It explains that the once-in-a-generation Bill will “shift the sector away from a system where water companies mark their own homework” by putting in place stronger, active supervision and oversight through a powerful new regulator. Alongside the Bill, the Government is also taking forward non-legislative reforms to end the era of Operator Self-Monitoring.

Key features outlined in the briefing include:

Putting consumers firmly first with a new Water Ombudsman to ensure complaints are taken seriously and resolved quickly, strengthening consumer advocacy and providing stronger customer protections.

Delivering cleaner rivers, lakes, and seas by providing the legislative tools to ensure targets are ambitious, enabling pre-pipe solutions like sustainable drainage systems to reduce spills and consolidating and strengthening agricultural pollution rules.

Unlocking economic growth and housing delivery through reforms to the New Appointments and Variations framework, which enables new water and wastewater companies to be appointed for new developments.

Strengthening the financial resilience and long-term stability of the sector through a modernised economic regulation regime including the new regulator taking a supervisory approach to improve oversight and establishing a Performance Improvement Regime to ensure earlier intervention for poorly performing water companies.

Building long-term resilience into the water system through statutory resilience standards and better asset mapping. The reforms will be underpinned by clearer long-term planning and strengthened strategic guidance.This will be backed by stronger powers for the regulator to enforce security, including no-notice inspections to ensure realistic testing of security measures.

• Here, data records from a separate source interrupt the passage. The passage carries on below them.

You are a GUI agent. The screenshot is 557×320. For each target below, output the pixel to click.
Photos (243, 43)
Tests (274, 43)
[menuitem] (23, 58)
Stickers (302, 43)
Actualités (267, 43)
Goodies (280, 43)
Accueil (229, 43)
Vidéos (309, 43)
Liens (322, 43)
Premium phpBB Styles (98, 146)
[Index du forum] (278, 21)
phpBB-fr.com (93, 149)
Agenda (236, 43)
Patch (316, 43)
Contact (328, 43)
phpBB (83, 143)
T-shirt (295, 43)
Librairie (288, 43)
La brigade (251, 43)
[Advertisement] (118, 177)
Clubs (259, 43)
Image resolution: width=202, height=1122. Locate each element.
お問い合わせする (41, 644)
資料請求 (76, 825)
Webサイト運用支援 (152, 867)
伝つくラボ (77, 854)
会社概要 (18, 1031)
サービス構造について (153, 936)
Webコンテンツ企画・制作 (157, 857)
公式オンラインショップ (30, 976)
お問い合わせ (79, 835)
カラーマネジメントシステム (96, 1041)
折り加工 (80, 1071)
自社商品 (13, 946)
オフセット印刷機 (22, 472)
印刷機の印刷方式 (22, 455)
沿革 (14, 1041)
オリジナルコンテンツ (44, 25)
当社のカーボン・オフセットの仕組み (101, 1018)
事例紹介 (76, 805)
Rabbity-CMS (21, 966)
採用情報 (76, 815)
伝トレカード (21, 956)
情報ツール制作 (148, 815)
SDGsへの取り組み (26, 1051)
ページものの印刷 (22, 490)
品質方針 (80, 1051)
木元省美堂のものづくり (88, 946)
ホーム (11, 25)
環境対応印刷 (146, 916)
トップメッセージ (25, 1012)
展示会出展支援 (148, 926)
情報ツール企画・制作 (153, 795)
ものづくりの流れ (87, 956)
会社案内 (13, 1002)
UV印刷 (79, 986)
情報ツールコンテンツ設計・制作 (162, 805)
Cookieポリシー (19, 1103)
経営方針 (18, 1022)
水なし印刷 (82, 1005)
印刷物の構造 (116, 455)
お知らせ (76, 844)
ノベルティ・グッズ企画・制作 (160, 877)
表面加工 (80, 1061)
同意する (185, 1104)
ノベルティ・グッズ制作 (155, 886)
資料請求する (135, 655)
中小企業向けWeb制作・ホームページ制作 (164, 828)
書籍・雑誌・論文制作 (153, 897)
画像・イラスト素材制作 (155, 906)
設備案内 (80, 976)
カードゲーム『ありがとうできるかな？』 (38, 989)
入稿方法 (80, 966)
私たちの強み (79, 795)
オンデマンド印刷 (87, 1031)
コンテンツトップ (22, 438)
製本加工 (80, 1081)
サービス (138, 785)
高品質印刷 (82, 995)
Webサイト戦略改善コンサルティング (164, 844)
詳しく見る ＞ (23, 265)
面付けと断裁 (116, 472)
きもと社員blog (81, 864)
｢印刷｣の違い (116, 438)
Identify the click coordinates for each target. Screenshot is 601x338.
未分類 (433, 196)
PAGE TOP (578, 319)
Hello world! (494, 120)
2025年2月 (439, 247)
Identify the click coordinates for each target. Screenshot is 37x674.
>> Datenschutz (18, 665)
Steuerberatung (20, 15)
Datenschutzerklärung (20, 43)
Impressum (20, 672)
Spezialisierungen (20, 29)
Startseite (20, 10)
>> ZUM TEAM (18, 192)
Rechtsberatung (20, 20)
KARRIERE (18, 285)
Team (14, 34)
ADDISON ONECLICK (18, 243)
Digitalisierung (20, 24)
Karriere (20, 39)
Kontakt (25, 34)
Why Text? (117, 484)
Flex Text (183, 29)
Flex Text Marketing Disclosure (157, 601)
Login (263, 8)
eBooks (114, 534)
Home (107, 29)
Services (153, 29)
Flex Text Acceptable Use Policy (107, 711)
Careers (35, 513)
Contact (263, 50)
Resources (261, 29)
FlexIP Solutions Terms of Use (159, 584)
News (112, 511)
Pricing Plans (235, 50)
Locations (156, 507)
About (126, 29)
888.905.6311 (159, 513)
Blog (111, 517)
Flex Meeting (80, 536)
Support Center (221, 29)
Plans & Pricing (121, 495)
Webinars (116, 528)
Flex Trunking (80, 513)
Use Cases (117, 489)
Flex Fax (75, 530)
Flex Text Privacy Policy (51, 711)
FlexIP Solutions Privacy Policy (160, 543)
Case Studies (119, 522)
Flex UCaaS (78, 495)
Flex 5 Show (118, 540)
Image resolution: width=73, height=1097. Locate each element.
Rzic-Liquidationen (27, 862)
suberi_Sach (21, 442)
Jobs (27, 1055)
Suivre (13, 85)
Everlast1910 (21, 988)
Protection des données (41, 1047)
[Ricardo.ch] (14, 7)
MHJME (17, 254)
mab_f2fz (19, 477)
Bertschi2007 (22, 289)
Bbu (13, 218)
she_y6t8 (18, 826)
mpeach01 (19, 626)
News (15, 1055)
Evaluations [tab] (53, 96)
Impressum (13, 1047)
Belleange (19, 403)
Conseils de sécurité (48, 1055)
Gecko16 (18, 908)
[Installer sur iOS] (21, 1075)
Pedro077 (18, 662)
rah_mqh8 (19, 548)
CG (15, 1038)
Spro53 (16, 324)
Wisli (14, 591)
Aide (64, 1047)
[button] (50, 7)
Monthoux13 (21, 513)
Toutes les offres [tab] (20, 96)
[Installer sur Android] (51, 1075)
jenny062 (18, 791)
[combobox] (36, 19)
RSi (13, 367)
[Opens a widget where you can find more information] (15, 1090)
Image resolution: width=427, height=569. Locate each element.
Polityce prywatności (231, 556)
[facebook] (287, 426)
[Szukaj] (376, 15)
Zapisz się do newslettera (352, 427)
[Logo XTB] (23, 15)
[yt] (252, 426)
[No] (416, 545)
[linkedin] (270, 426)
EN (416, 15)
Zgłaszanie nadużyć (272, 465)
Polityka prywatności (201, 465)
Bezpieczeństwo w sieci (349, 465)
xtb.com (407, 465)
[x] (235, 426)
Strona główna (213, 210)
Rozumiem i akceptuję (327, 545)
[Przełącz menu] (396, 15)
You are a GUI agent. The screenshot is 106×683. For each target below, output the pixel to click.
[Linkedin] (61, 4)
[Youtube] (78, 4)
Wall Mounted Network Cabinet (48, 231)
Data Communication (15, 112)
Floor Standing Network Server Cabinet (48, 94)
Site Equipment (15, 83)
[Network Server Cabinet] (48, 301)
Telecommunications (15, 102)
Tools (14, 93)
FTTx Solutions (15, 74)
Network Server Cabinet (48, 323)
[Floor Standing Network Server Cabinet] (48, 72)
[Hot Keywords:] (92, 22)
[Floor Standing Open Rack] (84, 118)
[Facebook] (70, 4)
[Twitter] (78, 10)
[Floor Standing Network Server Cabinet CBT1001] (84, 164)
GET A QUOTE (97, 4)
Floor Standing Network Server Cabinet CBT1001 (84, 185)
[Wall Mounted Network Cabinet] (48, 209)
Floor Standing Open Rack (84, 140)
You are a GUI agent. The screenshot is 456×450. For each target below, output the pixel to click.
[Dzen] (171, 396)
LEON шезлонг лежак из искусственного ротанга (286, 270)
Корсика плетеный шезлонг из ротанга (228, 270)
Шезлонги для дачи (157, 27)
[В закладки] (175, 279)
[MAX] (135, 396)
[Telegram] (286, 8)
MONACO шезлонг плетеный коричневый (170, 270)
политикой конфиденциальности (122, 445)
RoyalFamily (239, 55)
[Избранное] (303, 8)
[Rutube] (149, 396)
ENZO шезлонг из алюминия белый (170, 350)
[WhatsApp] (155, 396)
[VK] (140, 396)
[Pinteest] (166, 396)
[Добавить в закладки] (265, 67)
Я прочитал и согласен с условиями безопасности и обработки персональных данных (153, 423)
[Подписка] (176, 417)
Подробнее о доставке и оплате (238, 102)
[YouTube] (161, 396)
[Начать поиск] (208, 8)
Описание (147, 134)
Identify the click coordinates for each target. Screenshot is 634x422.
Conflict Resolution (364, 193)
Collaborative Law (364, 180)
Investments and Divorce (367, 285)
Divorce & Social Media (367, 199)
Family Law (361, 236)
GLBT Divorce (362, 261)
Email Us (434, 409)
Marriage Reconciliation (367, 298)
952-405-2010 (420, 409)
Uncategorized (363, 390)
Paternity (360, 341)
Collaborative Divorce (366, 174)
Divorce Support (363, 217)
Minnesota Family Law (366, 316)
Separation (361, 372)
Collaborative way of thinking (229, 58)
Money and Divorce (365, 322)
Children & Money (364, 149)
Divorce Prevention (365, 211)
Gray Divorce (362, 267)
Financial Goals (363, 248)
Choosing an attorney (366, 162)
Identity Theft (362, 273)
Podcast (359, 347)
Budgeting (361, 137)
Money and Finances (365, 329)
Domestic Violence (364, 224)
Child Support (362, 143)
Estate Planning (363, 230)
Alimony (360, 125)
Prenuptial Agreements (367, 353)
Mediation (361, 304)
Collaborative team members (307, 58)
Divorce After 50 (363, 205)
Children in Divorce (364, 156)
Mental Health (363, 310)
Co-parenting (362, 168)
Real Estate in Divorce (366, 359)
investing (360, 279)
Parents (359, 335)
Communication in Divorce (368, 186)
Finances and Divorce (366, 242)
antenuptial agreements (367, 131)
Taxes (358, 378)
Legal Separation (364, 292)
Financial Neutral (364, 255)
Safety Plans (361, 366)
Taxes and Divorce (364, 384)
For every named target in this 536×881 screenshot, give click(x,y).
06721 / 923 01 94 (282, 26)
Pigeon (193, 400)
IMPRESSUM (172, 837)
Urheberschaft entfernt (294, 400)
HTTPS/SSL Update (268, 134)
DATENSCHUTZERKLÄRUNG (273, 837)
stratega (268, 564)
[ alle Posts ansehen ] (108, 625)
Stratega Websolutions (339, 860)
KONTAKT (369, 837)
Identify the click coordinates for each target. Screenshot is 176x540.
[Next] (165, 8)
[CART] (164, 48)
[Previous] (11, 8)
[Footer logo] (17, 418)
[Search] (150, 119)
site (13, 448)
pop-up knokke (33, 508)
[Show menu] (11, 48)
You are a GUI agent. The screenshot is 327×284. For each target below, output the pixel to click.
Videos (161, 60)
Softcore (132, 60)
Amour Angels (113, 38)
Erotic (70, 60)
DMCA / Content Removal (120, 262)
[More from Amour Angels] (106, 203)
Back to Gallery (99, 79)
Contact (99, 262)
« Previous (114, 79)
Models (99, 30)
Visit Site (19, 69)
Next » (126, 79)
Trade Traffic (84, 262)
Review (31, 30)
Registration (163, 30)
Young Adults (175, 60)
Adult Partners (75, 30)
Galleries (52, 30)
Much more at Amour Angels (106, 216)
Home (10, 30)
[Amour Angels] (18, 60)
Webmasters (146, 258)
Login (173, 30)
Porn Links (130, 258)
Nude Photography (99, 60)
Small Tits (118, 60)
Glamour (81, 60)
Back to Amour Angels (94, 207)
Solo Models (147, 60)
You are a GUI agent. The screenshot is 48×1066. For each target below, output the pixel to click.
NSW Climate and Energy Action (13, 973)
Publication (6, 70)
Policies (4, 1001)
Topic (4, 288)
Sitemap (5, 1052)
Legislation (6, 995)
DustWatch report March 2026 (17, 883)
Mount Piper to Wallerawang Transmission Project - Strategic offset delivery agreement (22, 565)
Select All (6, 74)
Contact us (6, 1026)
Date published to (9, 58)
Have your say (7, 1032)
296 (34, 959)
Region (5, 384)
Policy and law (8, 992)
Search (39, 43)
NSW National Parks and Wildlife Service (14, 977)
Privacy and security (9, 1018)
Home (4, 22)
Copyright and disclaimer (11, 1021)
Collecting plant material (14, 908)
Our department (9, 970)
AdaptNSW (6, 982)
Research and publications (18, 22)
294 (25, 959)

Boosting water efficiency and secure future supplies by accelerating the use of smart metering to enable customers to identify leaks, reduce water wastage, and realise bill savings; all while encouraging the uptake of water‑efficient appliances through the forthcoming water efficiency labelling scheme.

Creating a stable, long-term planning framework by consolidating existing water industry planning into two core planning frameworks and exploring establishing national water targets. This would give companies, investors, and regulators clear five, 10, and 25 year direction and the potential to reduce duplication and unnecessary administrative burden where planning and reporting are streamlined.

The scope of the Bill will extend and apply to England and Wales, with some measures also expected to apply to Scotland.